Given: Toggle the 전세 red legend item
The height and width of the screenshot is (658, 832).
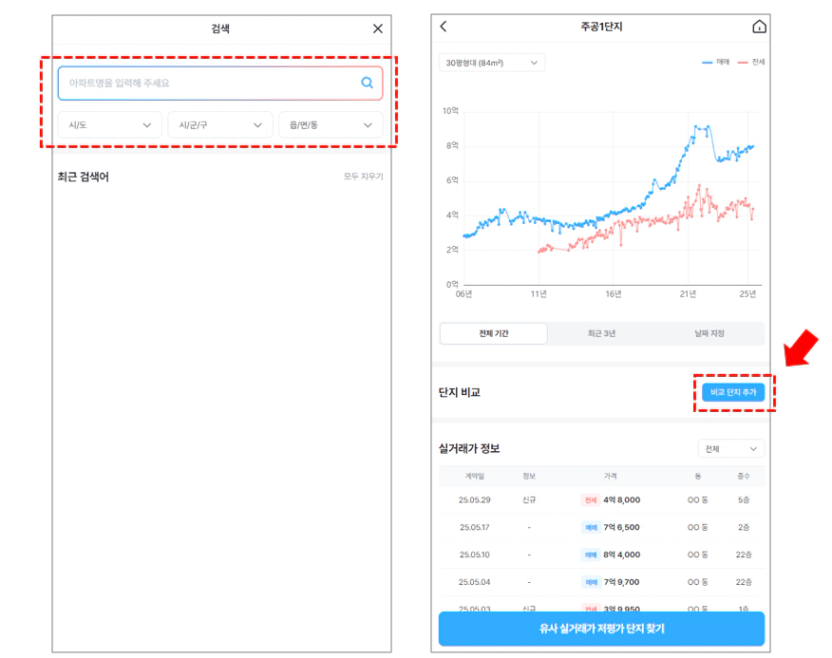Looking at the screenshot, I should click(x=751, y=62).
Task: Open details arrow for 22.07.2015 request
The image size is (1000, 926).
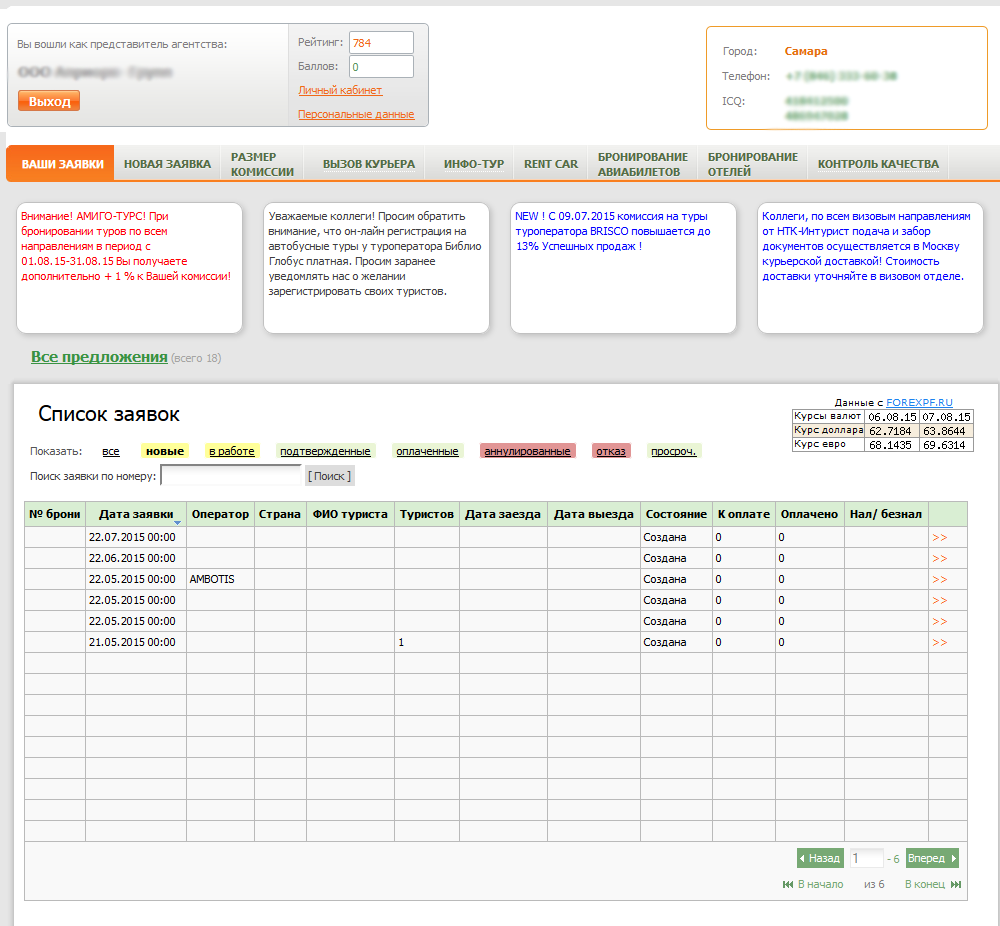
++++++
## Work to be completed
Above are the records; copy every one of them exactly and omit the images.

## Task response
Given: Toggle the 전세 red legend item
The height and width of the screenshot is (658, 832).
Looking at the screenshot, I should click(x=751, y=62).
Task: Open details arrow for 22.07.2015 request
The image size is (1000, 926).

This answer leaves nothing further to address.